И Светлана прислушивалась и присматривалась к нему нынешнему. И что же ты видишь, девочка? Боевого комбата, храбреца, огрубелого, твердолобого мужика, которому море по колено? Это правда, но, наверное, не вся. Всю правду про себя я и сам не ведаю. Тем более не ведаешь ты. И как было бы заманчиво знать всю правду друг о друге! Или не так-то заманчиво?
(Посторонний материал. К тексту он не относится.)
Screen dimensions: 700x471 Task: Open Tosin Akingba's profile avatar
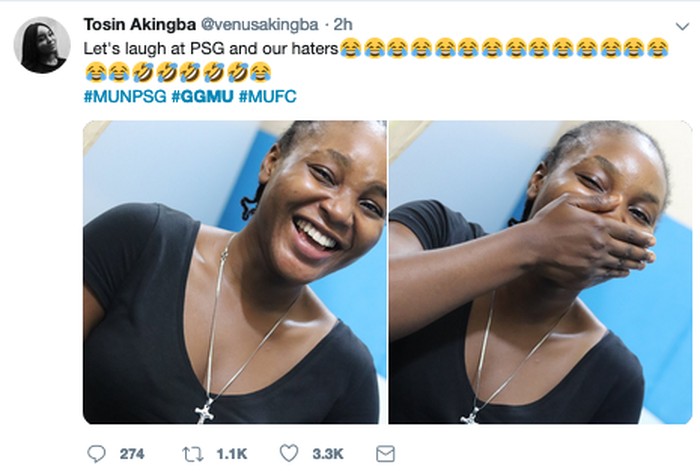point(42,45)
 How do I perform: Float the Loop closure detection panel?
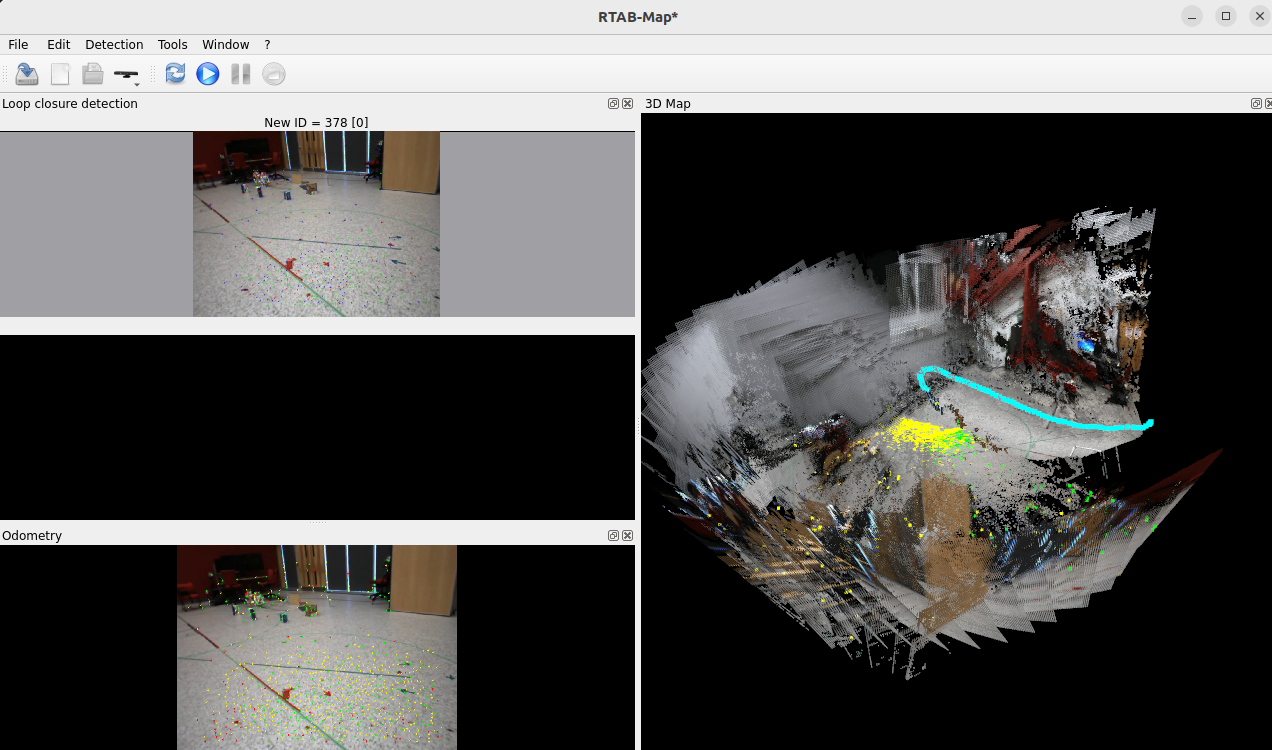point(614,104)
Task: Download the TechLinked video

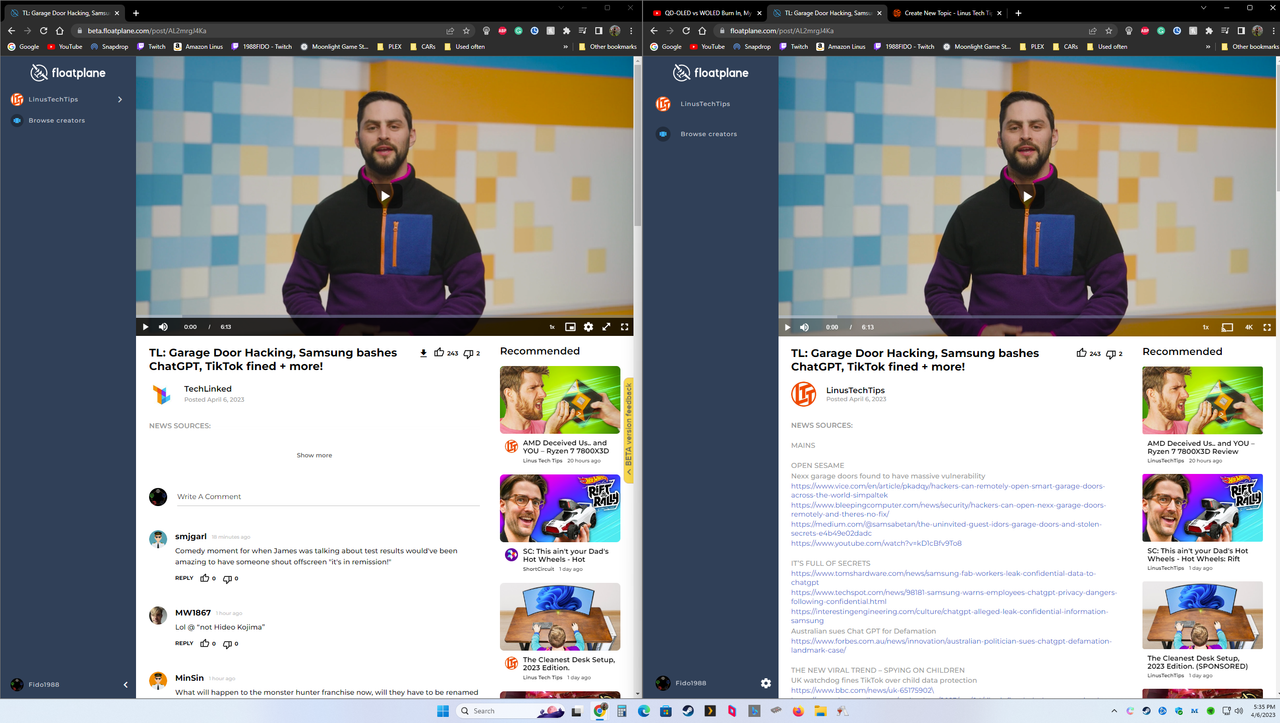Action: [423, 353]
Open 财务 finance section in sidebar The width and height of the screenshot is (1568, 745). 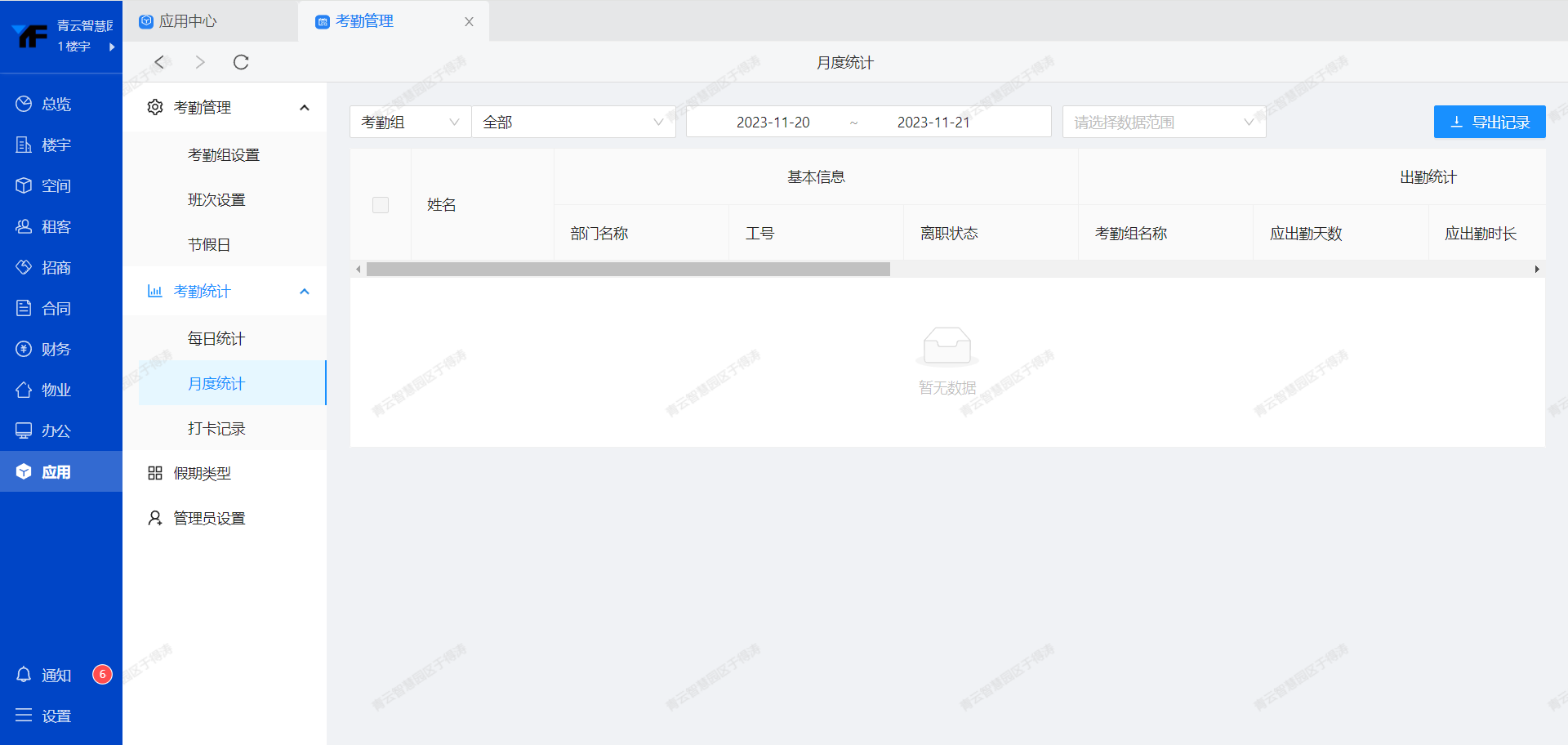click(56, 349)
Может, и сподобней, что они мало разбираются друг в друге. В невысказанности, в недосказанности что-то есть.
Тем не менее продолжал вспоминать и срочную, до войны, службу, и первые военные месяцы. Это прошлое не было таким уж прекрасным и было не грустным — скорбным: лихое время наступало и наступило. А затем попросил ее:
— Расскажите и вы о себе…
Она вздернула гордо посаженную на тонкой, слабой шее голову, шевельнула уголками маленького, детского рта:
— Что рассказывать? Зачем?
— Для взаимного знакомства. Нам же вместе служить — и воевать, Светочка. А рассказывайте что хотите…
Она долго молчала, он не торопил. Спросив разрешения, закурил, деликатно пуская дым в сторону от девушки. Выкурил папиросу, выпил водички. И дождался. Она сказала нерешительно:
— Нечего рассказывать…
— Так уж нечего? Вы где учились?
— Закончила десятилетку. В Москве. В этом году. Нас выпустили раньше, до срока… Еще в школе записалась на курсы медсестер… и в военкомат ходила с заявлениями… И в райком комсомола… Я жила в Бауманском районе, на Елоховке, там мама осталась… И вот — ушла на фронт, добровольцем… Все!